My bad. I didn't notice this before I created another PR for Poisson regression. The mails
were buried in junk by the corp mail master. Also, thanks for considering my comments and
advice in your PR.

Adding my two cents here:

* PoissonRegressionModel and GammaRegressionModel have the same fields and prediction method.
Shall we use one instead of two redundant classes? Say, a LogLinearModel.
* The LBFGS optimizer takes fewer iterations and results in better convergence than SGD. I
implemented two GeneralizedLinearAlgorithm classes using LBFGS and SGD respectively. You may
take a look into it.
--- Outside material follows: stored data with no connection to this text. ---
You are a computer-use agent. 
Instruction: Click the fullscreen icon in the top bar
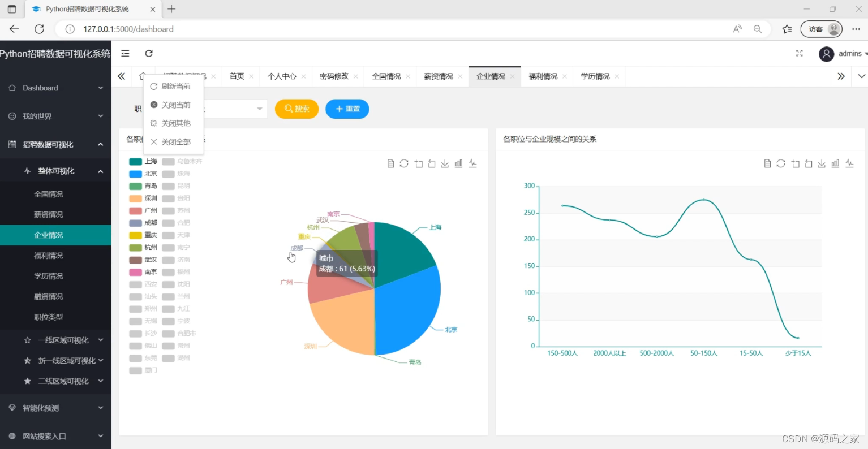(x=799, y=53)
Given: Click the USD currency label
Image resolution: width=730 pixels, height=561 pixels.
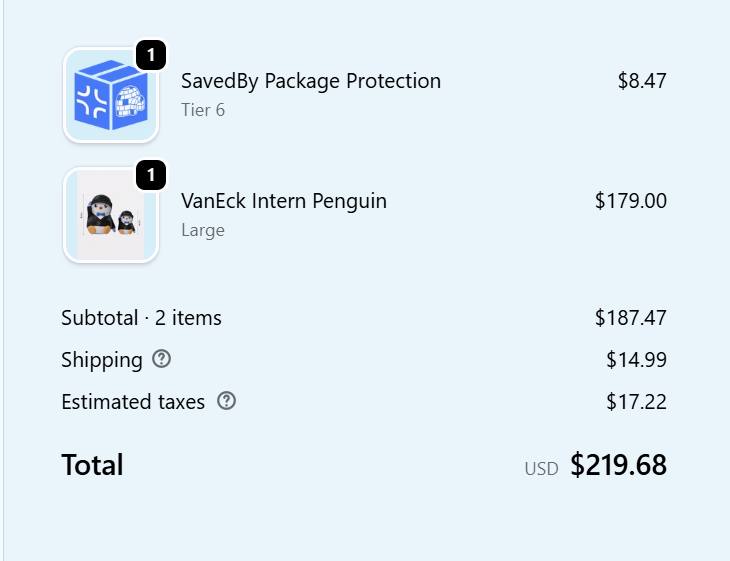Looking at the screenshot, I should (541, 468).
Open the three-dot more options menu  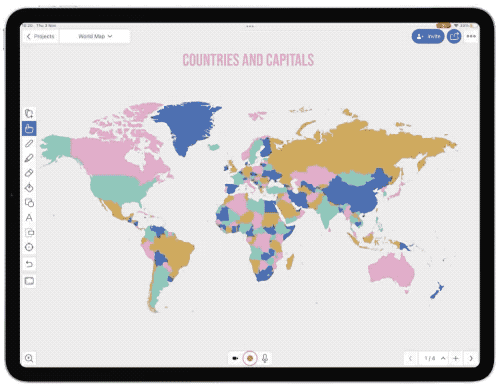[471, 36]
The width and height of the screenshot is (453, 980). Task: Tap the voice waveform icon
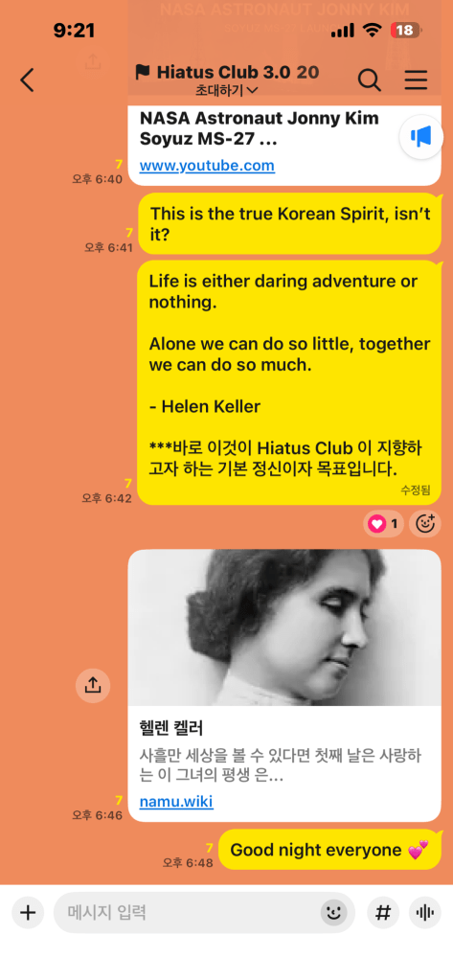(x=425, y=913)
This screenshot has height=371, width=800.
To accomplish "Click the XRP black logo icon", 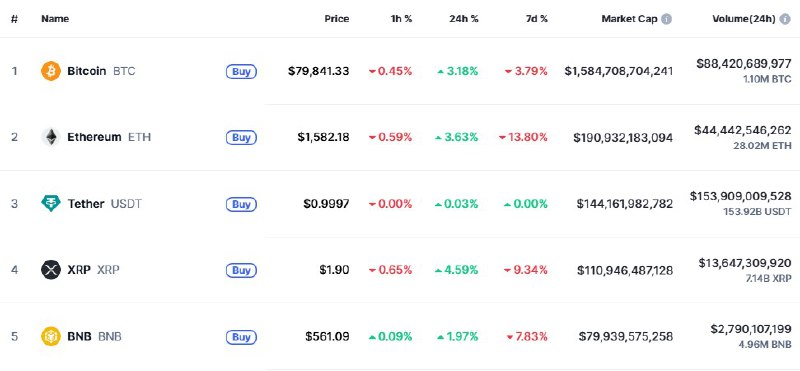I will [x=51, y=270].
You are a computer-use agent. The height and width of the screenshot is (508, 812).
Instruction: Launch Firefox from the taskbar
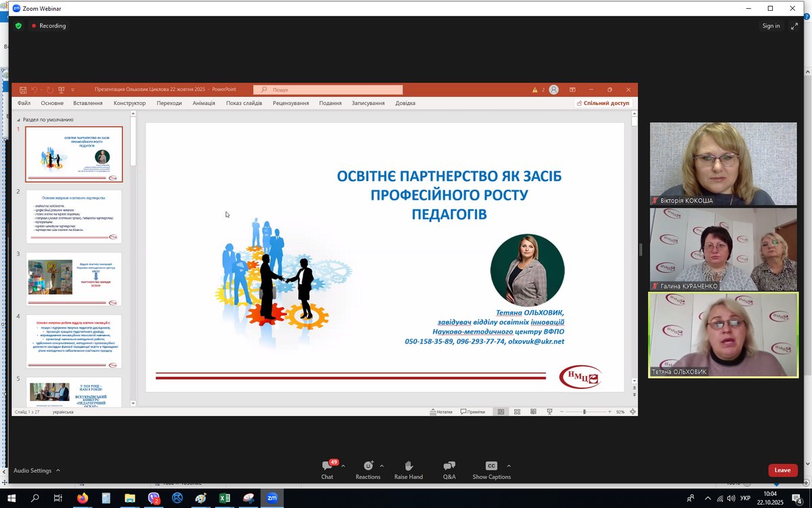pyautogui.click(x=83, y=498)
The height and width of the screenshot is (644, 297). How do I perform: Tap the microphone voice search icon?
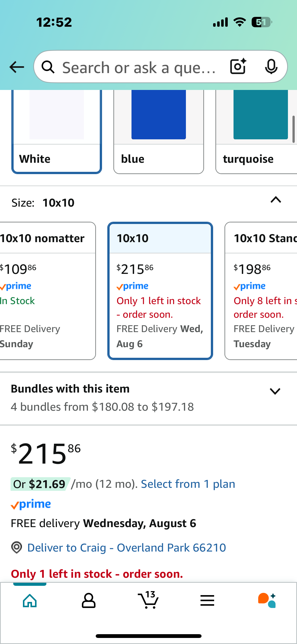pos(271,67)
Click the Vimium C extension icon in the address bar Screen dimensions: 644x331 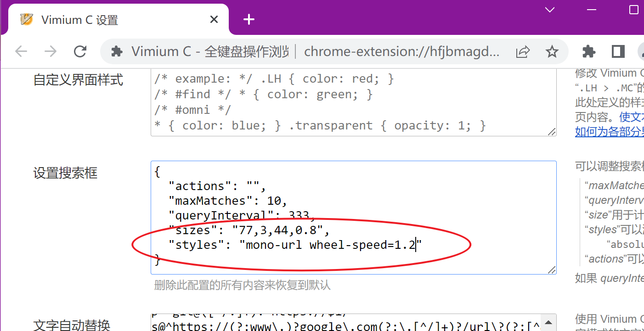(x=117, y=51)
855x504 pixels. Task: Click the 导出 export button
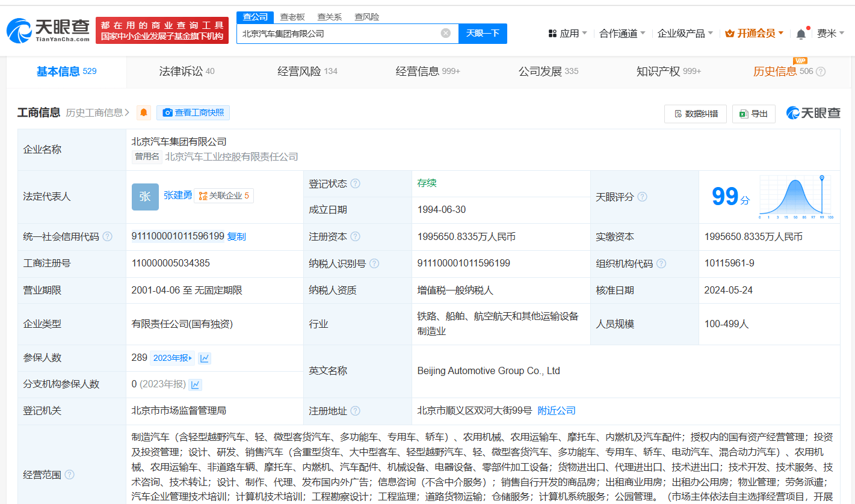[x=753, y=114]
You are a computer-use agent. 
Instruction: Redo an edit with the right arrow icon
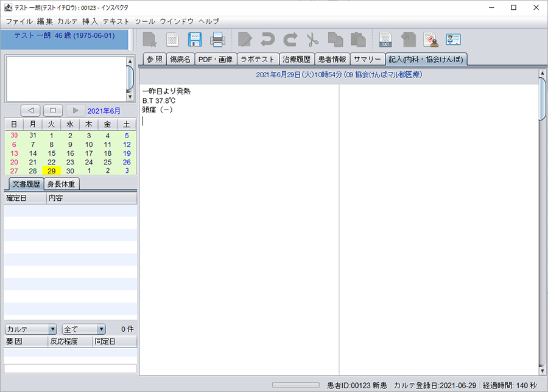coord(289,40)
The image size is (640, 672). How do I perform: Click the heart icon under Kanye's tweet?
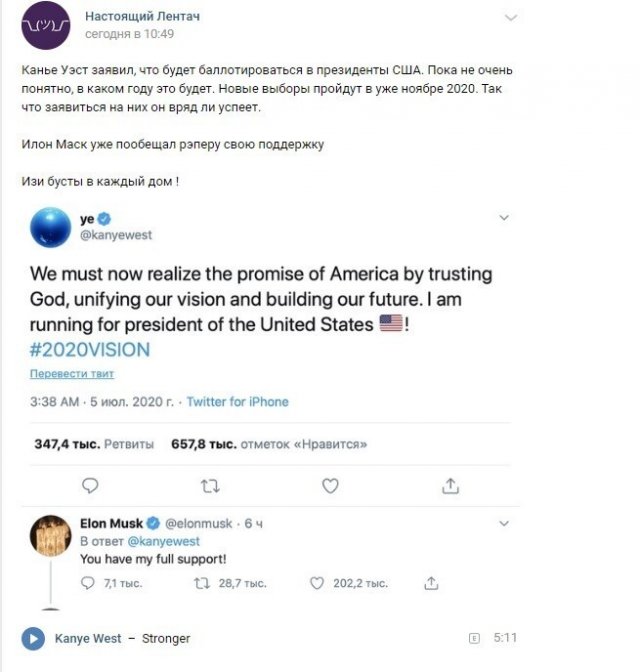pyautogui.click(x=330, y=486)
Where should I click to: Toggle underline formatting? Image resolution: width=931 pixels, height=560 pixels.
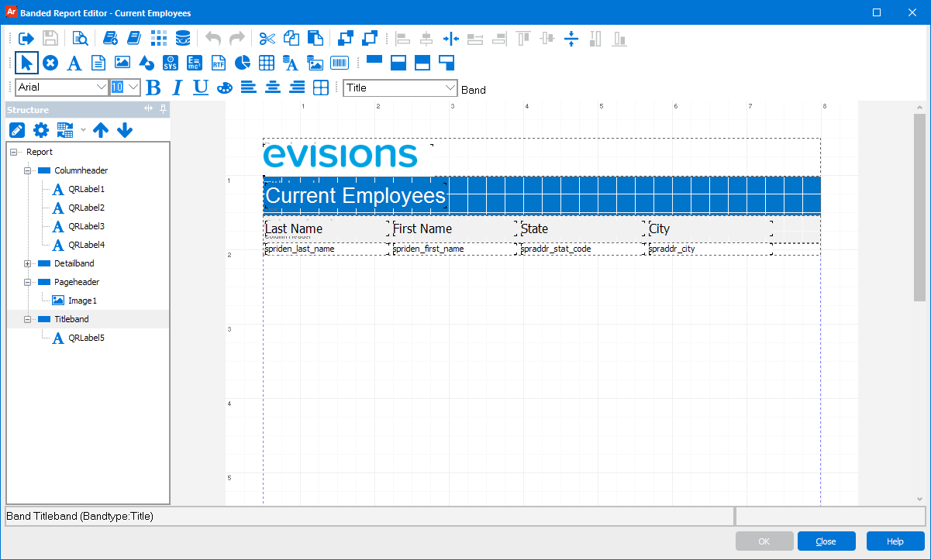[x=200, y=88]
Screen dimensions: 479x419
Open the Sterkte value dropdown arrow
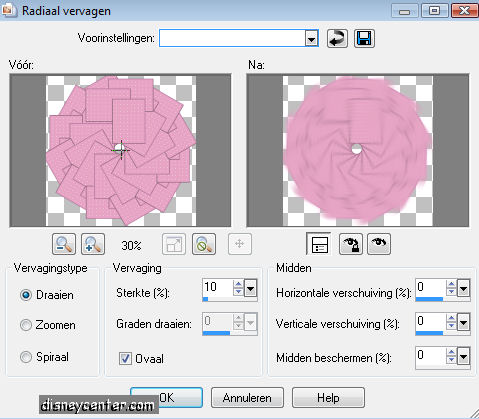(x=251, y=288)
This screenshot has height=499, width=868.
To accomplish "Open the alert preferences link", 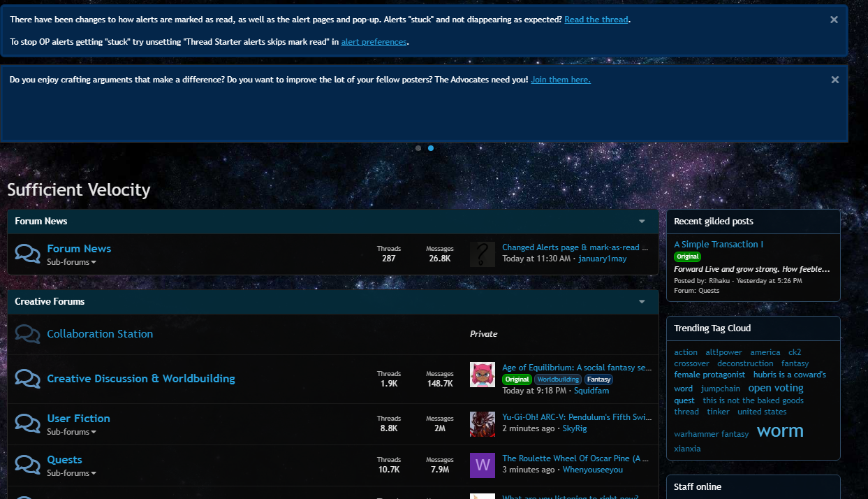I will click(x=373, y=41).
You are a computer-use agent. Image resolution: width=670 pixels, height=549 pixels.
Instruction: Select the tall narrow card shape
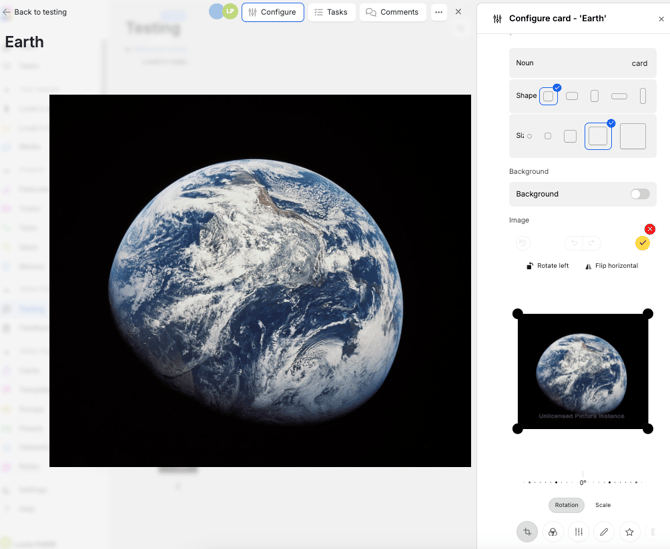643,96
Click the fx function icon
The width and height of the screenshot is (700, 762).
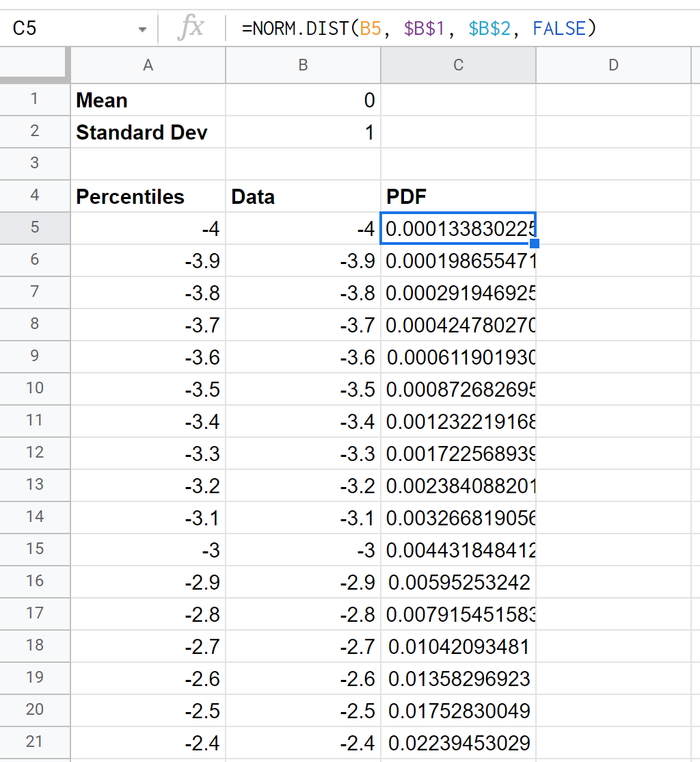coord(191,29)
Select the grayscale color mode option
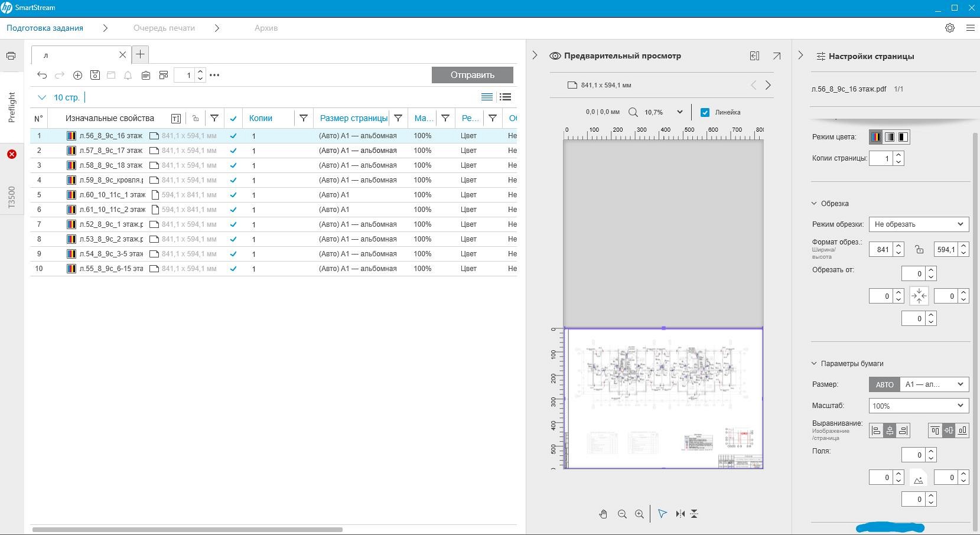Viewport: 980px width, 535px height. (x=889, y=137)
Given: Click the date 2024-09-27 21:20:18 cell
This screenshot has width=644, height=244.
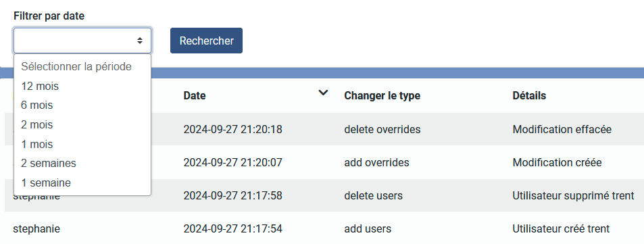Looking at the screenshot, I should [233, 129].
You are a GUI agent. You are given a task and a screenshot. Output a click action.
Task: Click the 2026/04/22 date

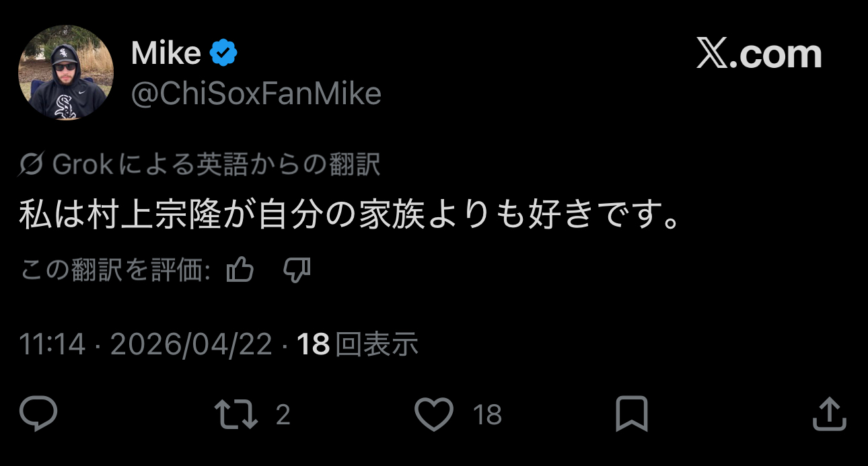[x=191, y=345]
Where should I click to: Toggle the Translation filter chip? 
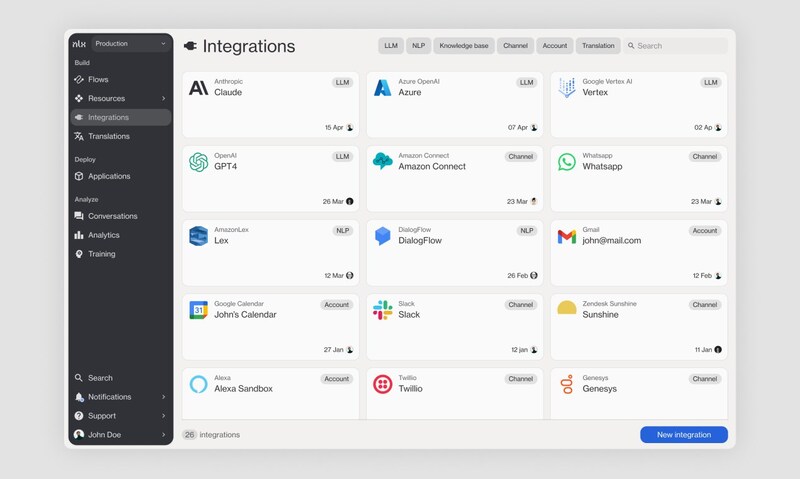click(598, 46)
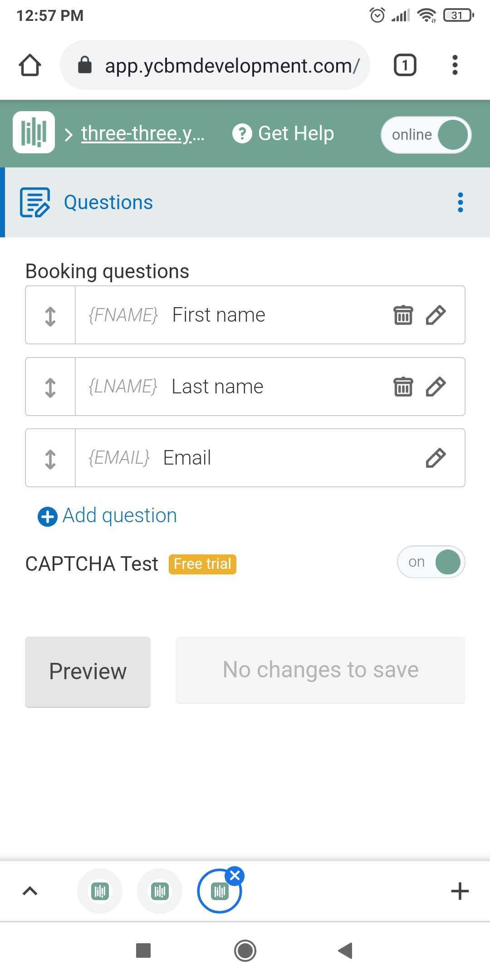
Task: Click the Questions form icon
Action: [35, 202]
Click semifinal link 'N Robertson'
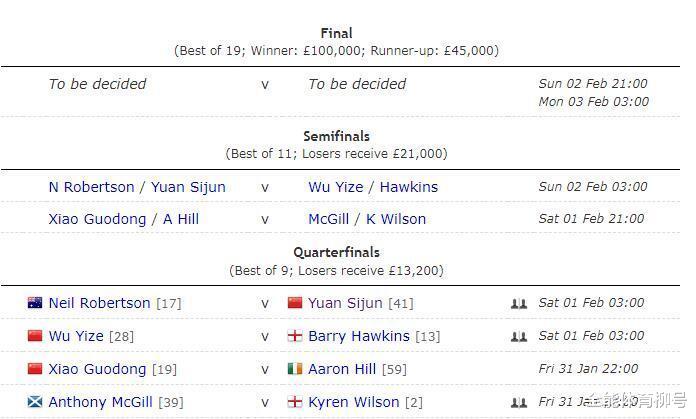This screenshot has height=419, width=696. pos(91,187)
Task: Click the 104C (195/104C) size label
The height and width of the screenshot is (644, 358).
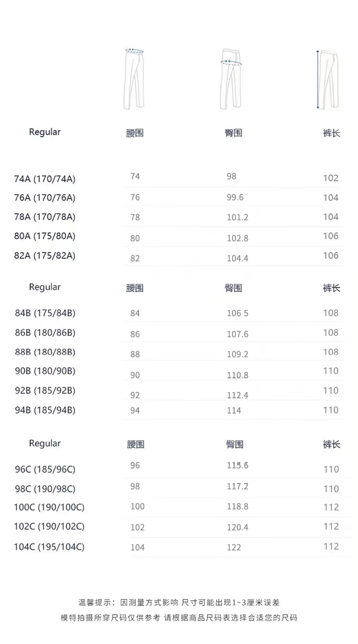Action: (x=49, y=547)
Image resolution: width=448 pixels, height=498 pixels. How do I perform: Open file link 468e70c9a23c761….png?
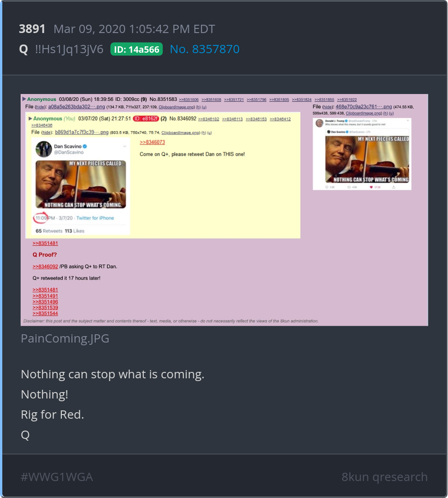click(364, 107)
If it's OK to you, I'd be happy to send a PR to your branch.
* In addition to the generated test data, We may use some real-world data for testing. In
my implementation, I added the test data from https://onlinecourses.science.psu.edu/stat504/node/223.
Please check my test suite.

-Gang
Sent from my iPad

> On 2014年6月27日, at 下午6:03, "xwei" <weixiaokai@gmail.com> wrote:
> 
> 
> Yes, that's what we did: adding two gradient functions to Gradient.scala and
> create PoissonRegression and GammaRegression using these gradients. We made
> a PR on this.
> 
> 
> 
> --
> View this message in context: http://apache-spark-developers-list.1001551.n3.nabble.com/Contributing-to-MLlib-on-GLM-tp7033p7088.html
> Sent from the Apache Spark Developers List mailing list archive at Nabble.com.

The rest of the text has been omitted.